Deficiência de ômega-3 pode explicar comportamentos depressivos

Pesquisadores franceses e espanhóis estudaram ratos com dieta pobre em ácidos graxos

estadão.com.br

31 Janeiro 2011 | 20h48

SÃO PAULO - Como a deficiência de ácidos graxos essenciais em uma mulher pode impactar seus filhos sainda é mal compreendido. Apesar disso, a insuficiência dietética de ômega-3 tem sido atribuída a muitas doenças.

Pesquisadores do Instituto Nacional de Saúde e Pesquisa Médica (Inserm, na sigla em francês) e do Instituto Nacional de Pesquisa Agronômica (Inra, também em francês) e colaboradores espanhóis estudaram ratos alimentados com uma dieta pobre em ômega-3. Os cientistas descobriram que a redução dos níveis desses ácidos graxos teve efeitos negativos sobre as funções sinápticas e os comportamentos emocionais dos roedores. Os detalhes do trabalho estão disponíveis na versão online da revista Nature Neuroscience.
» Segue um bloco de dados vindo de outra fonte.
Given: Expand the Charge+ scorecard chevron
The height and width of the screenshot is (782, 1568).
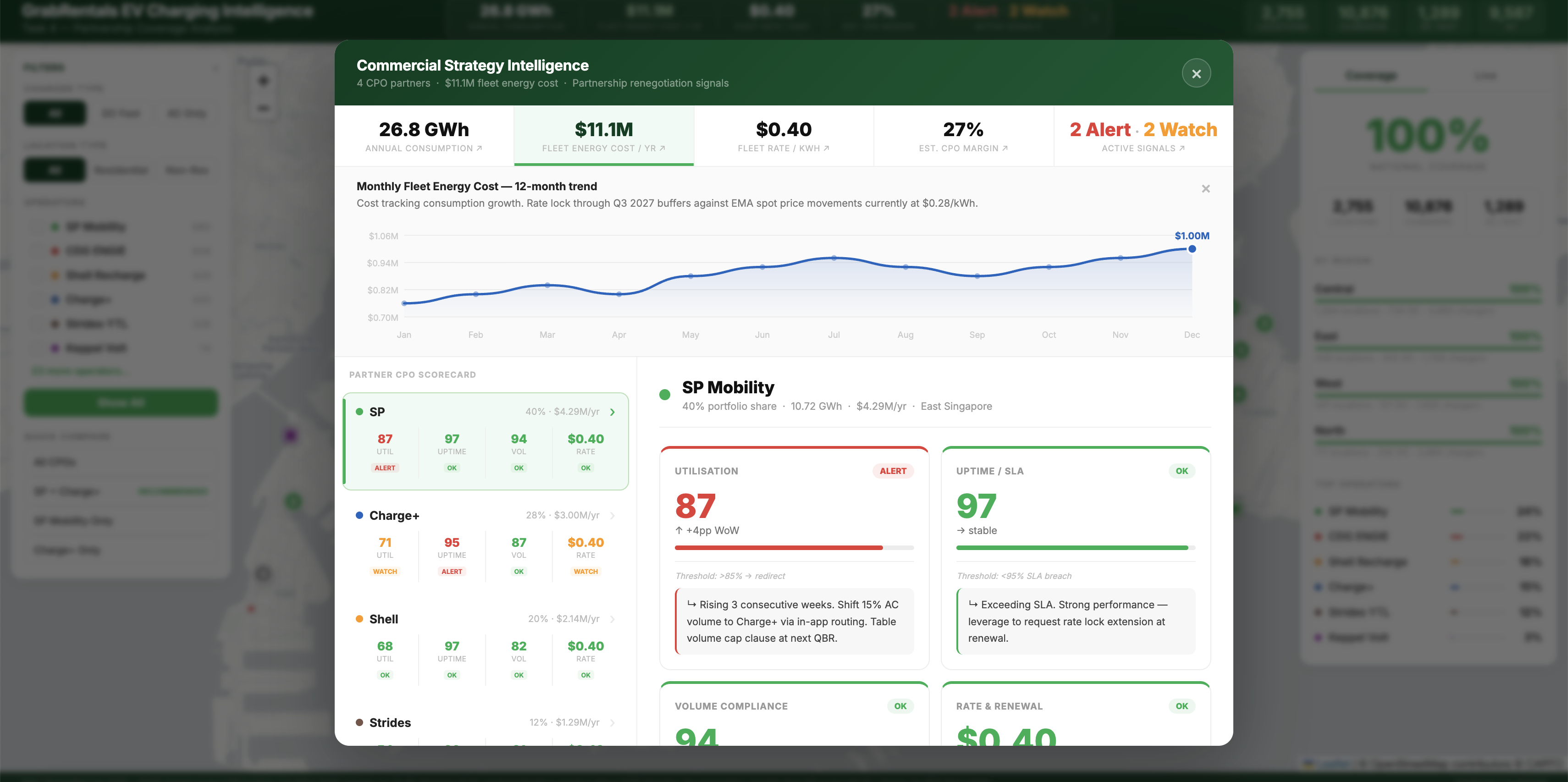Looking at the screenshot, I should click(x=613, y=515).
Nos países industrializados, a alimentação tem sido empobrecida em ácidos graxos essenciais, como ômega-3 e ômega-6, desde o início do século 20. Esses ácidos são lipídios "essenciais" porque o organismo não consegue produzi-los. Assim, devem ser fornecidos por meio dos alimentos, e seu equilíbrio é fundamental para manter em ordem as funções cerebrais.

Olivier Manzoni, do Inserm, Sophie Laye, do Inra, e seus coautores levantam a hipótese de que a desnutrição crônica durante o desenvolvimento intrauterino pode, na vida adulta, influenciar a atividade sináptica envolvida no comportamento emocional, desencadeando problemas como depressão e ansiedade.

Para comprovar essa teoria, os pesquisadores estudaram ratos alimentados ao longo da vida com uma dieta desequilibrada em ômega-3 e ômega-6. Os cientistas descobriram que a deficiência de ômega-3 perturbou a comunicação neuronal específica, e os receptores de canabinoides, que desempenham um papel estratégico na neurotransmissão, sofrem uma perda completa de função. Essa disfunção neuronal foi acompanhada por comportamentos depressivos entre os animais desnutridos.

Pelo menos duas estruturas envolvidas na sensação de recompensa (motivação e regulação emocional) foram prejudicadas: o córtex pré-frontal e o núcleo accumbens. Essas partes do cérebro contêm um grande número de receptores de canabinoides CB1R e importantes conexões funcionais entre si.

Na conclusão, os autores dizem que seus resultados constituem os primeiros componentes biológicos de uma explicação para a correlação entre dietas pobres em ômega-3 e transtornos de humor como a depressão.